SECTION review: How Culture Helps Us Adapt

How Culture Helps Us Adapt

Culture simultaneously helps people adapt to the physical, social, and metaphysical environment in which they live.

Culture and the Physical Environment

Human adaptation to the natural environment was facilitated by technological innovations and group living, which encouraged more flexible means of solving problems. In a given culture, adaptation to the physical environment takes particular forms, depending on the challenges of local environments and the unique needs and values of the groups that occupy them.

Culture and the Social Environment

People in every culture must adapt to their social environment in terms of:

Uncertainty about what one can and should do.

Orienting the self toward one’s relationships and personal goals.

Cultures differ in how they solve these problems.

Cultures provide clearly defined roles and norms.
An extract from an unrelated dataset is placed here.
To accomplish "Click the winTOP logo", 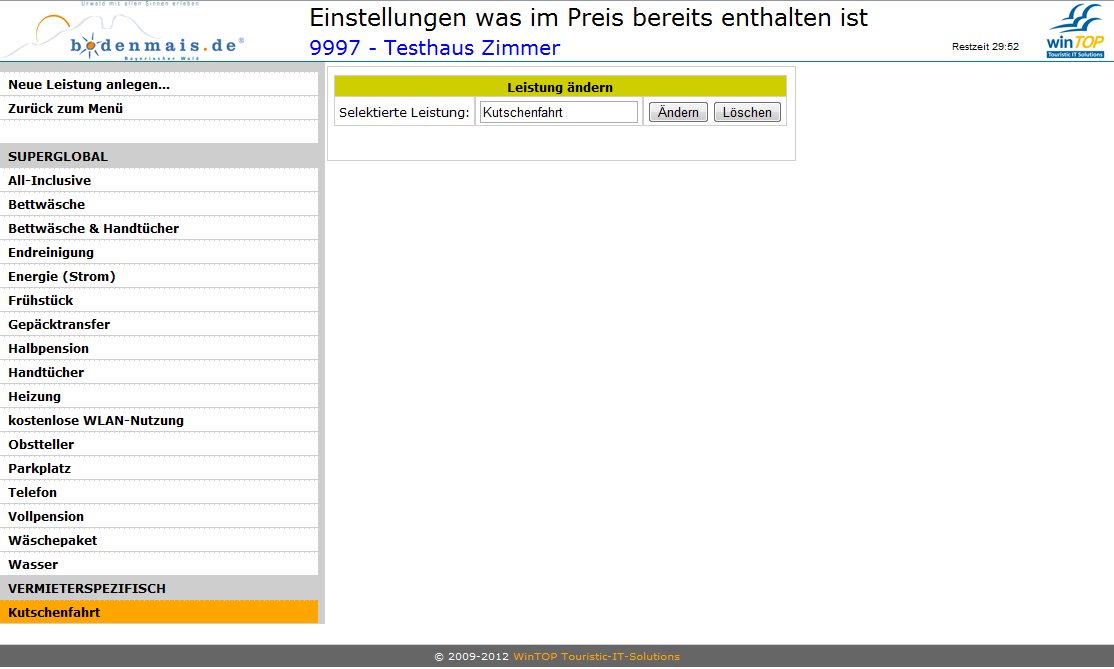I will [x=1075, y=33].
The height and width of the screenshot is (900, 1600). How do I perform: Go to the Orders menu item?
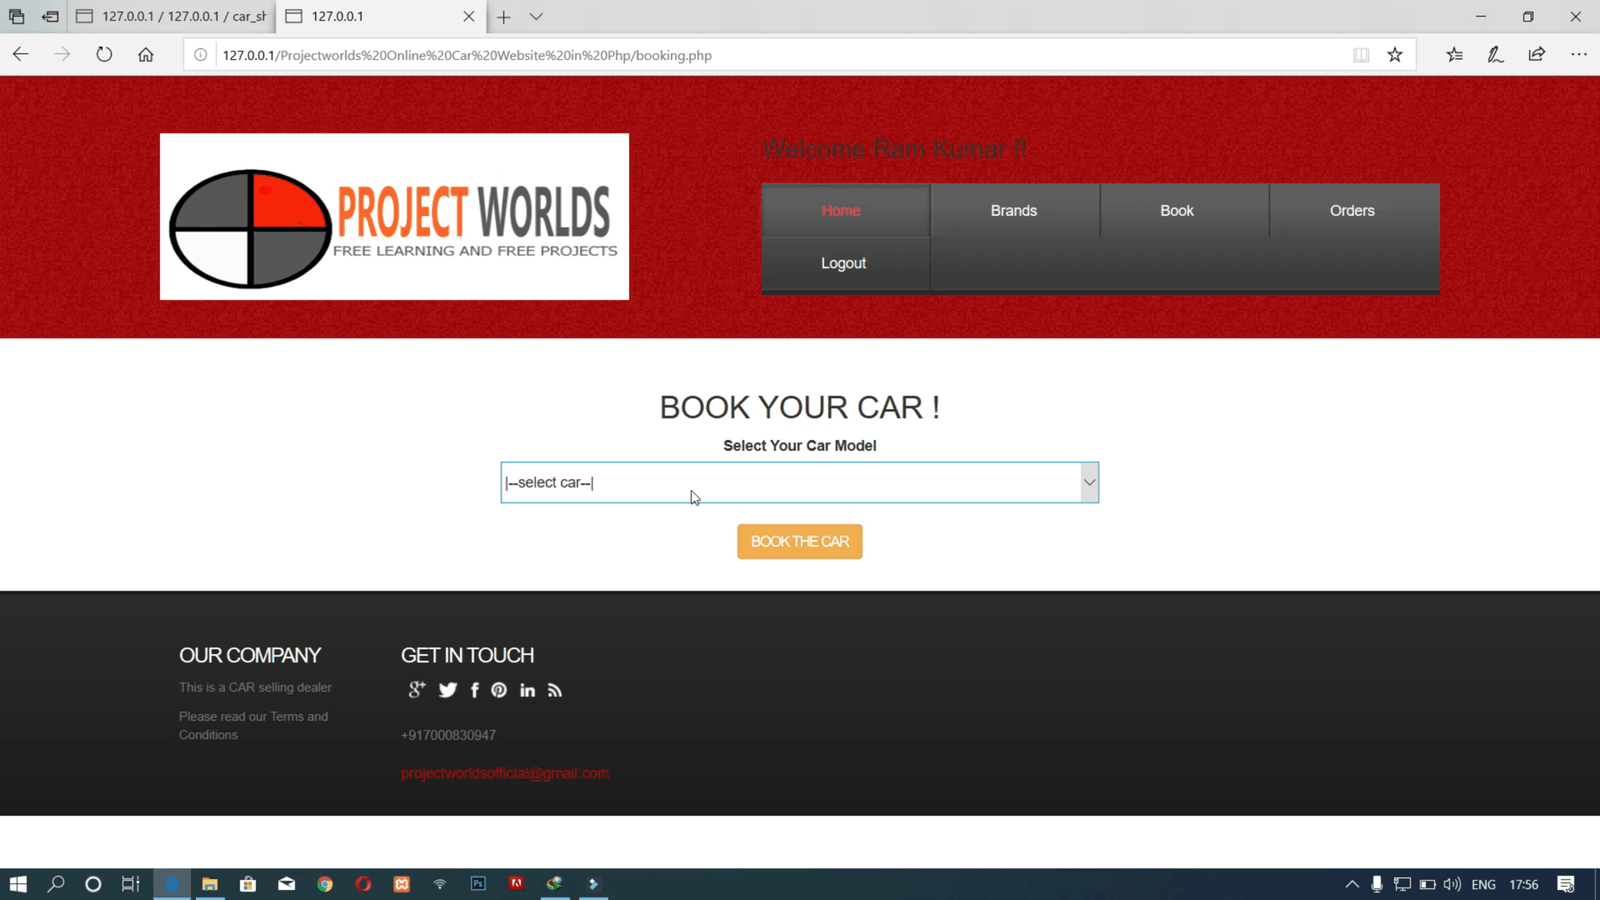tap(1352, 211)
Collectivistic cultures emphasize cooperation and group welfare. Individualistic cultures emphasize values such as individual achievement. This distinction has implications for how people conceptualize themselves, experience and display emotions, and form attitudes about out group members.

Modernization has a range of consequences that determine which values are most important to members of a culture.

Culture and the Metaphysical Environment

Cultural worldviews help people understand why they are alive, what they should be doing while they are alive, and what will happen to them once they are dead.

Both faith in the cultural worldview and the maintenance of self-esteem manage the potential for anxiety stemming from the awareness of mortality. Because these are symbolic constructs, maintaining faith in them depends primarily on social consensus and validation. As a result, people defend them vehemently when threatened by others who challenge their views.

Tests of terror management theory support the hypothesis that reminding people of their mortality increases protection of their worldviews, and that undermining the worldview increases thoughts about death.

Culture as a Synthesis of Human-Created Adaptations

Humans adapt to each of the three environments simultaneously because each is heavily influenced by adaptations in the other two domains.

Cultures can be defined as either holistic or analytical on the basis of different metaphysical traditions.

Many aspects of a given culture reflect its adaptation to all three environments.